───── INPUT RECORDS ─────
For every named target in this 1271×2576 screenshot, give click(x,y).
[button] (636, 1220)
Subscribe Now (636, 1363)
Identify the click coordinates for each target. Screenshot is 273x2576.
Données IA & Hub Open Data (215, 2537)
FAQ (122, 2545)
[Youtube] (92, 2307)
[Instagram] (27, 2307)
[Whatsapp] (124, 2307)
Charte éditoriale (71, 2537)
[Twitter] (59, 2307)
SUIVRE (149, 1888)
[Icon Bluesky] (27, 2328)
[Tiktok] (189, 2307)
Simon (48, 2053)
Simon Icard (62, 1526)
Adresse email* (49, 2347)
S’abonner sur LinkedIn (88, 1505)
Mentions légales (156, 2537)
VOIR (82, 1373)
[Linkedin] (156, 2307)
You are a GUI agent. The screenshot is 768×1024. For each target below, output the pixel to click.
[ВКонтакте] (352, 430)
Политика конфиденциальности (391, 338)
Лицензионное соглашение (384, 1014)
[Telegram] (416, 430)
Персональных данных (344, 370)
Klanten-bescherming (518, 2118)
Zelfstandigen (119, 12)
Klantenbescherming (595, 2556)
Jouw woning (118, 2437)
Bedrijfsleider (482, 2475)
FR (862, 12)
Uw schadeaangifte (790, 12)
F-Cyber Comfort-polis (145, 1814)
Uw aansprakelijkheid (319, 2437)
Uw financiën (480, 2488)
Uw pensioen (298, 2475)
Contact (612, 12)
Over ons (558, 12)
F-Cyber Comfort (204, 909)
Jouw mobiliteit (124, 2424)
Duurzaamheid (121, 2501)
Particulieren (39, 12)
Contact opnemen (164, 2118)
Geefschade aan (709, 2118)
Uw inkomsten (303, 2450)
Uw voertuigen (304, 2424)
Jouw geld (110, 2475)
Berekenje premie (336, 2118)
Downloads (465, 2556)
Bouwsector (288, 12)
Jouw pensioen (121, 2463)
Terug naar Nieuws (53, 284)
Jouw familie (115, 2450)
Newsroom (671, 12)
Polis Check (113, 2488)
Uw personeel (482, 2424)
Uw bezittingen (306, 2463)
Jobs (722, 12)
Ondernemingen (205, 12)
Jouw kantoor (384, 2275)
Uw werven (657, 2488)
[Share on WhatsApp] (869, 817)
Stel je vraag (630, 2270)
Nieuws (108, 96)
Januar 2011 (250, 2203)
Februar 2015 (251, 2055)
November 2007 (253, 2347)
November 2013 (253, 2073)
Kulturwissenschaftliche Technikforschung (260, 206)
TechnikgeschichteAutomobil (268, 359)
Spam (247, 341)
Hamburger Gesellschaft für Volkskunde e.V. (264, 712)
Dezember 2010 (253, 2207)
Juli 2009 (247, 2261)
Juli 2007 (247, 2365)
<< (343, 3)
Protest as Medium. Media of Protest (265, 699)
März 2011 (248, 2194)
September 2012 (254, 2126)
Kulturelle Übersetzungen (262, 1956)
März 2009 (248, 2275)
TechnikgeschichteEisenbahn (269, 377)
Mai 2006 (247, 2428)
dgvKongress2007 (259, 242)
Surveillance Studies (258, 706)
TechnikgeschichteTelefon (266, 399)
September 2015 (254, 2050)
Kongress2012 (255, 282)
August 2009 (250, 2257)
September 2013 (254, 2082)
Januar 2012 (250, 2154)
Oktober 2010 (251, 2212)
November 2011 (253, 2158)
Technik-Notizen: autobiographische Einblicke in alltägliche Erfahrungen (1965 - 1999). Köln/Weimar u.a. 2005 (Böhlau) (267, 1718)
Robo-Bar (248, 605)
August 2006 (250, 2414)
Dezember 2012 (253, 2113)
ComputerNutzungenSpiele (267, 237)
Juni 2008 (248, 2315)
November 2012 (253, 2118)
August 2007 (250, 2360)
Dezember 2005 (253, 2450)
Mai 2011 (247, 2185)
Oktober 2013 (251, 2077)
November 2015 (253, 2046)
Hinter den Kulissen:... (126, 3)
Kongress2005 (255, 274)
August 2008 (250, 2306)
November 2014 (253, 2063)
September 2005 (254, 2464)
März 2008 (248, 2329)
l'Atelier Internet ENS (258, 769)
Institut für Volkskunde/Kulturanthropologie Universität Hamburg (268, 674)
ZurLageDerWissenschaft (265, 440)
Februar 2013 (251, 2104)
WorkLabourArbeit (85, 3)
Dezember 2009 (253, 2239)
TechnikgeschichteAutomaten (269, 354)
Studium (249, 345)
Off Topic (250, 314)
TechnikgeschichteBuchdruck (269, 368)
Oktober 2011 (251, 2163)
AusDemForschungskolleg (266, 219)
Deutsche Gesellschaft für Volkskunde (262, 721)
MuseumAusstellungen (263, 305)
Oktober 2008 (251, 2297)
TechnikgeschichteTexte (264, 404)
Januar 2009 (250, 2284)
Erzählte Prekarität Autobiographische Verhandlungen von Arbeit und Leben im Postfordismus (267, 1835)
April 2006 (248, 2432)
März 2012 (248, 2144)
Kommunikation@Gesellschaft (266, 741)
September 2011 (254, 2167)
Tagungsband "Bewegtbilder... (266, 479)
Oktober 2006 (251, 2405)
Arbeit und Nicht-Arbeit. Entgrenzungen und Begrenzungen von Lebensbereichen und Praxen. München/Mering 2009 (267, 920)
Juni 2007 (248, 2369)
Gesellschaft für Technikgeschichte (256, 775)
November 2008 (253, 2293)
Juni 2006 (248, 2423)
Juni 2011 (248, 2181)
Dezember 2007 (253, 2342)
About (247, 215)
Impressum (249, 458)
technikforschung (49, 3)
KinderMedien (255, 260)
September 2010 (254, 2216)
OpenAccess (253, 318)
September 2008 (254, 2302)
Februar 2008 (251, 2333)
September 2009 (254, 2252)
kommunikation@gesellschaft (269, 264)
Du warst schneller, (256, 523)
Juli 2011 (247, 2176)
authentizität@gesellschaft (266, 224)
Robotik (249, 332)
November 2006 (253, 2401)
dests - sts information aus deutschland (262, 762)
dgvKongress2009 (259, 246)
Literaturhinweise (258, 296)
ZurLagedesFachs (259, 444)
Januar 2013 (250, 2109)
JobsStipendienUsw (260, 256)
─────
PROBLEM TO WORK ON >>
Copy out only the lines of the records above from the one with "Juli 2007 (247, 2365)" through the one with "Kommunikation@Gesellschaft (266, 741)", exactly as they stand, both included.

YOUR RESPONSE >>
Juli 2007 (247, 2365)
<< (343, 3)
Protest as Medium. Media of Protest (265, 699)
März 2011 (248, 2194)
September 2012 (254, 2126)
Kulturelle Übersetzungen (262, 1956)
März 2009 (248, 2275)
TechnikgeschichteEisenbahn (269, 377)
Mai 2006 (247, 2428)
dgvKongress2007 (259, 242)
Surveillance Studies (258, 706)
TechnikgeschichteTelefon (266, 399)
September 2015 (254, 2050)
Kongress2012 (255, 282)
August 2009 (250, 2257)
September 2013 (254, 2082)
Januar 2012 (250, 2154)
Oktober 2010 (251, 2212)
November 2011 (253, 2158)
Technik-Notizen: autobiographische Einblicke in alltägliche Erfahrungen (1965 - 1999). Köln/Weimar u.a. 2005 (Böhlau) (267, 1718)
Robo-Bar (248, 605)
August 2006 (250, 2414)
Dezember 2012 (253, 2113)
ComputerNutzungenSpiele (267, 237)
Juni 2008 (248, 2315)
November 2012 (253, 2118)
August 2007 (250, 2360)
Dezember 2005 (253, 2450)
Mai 2011 (247, 2185)
Oktober 2013 (251, 2077)
November 2015 (253, 2046)
Hinter den Kulissen:... (126, 3)
Kongress2005 (255, 274)
August 2008 (250, 2306)
November 2014 (253, 2063)
September 2005 (254, 2464)
März 2008 (248, 2329)
l'Atelier Internet ENS (258, 769)
Institut für Volkskunde/Kulturanthropologie Universität Hamburg (268, 674)
ZurLageDerWissenschaft (265, 440)
Februar 2013 (251, 2104)
WorkLabourArbeit (85, 3)
Dezember 2009 (253, 2239)
TechnikgeschichteAutomaten (269, 354)
Studium (249, 345)
Off Topic (250, 314)
TechnikgeschichteBuchdruck (269, 368)
Oktober 2011 (251, 2163)
AusDemForschungskolleg (266, 219)
Deutsche Gesellschaft für Volkskunde (262, 721)
MuseumAusstellungen (263, 305)
Oktober 2008 (251, 2297)
TechnikgeschichteTexte (264, 404)
Januar 2009 (250, 2284)
Erzählte Prekarität Autobiographische Verhandlungen von Arbeit und Leben im Postfordismus (267, 1835)
April 2006 (248, 2432)
März 2012 (248, 2144)
Kommunikation@Gesellschaft (266, 741)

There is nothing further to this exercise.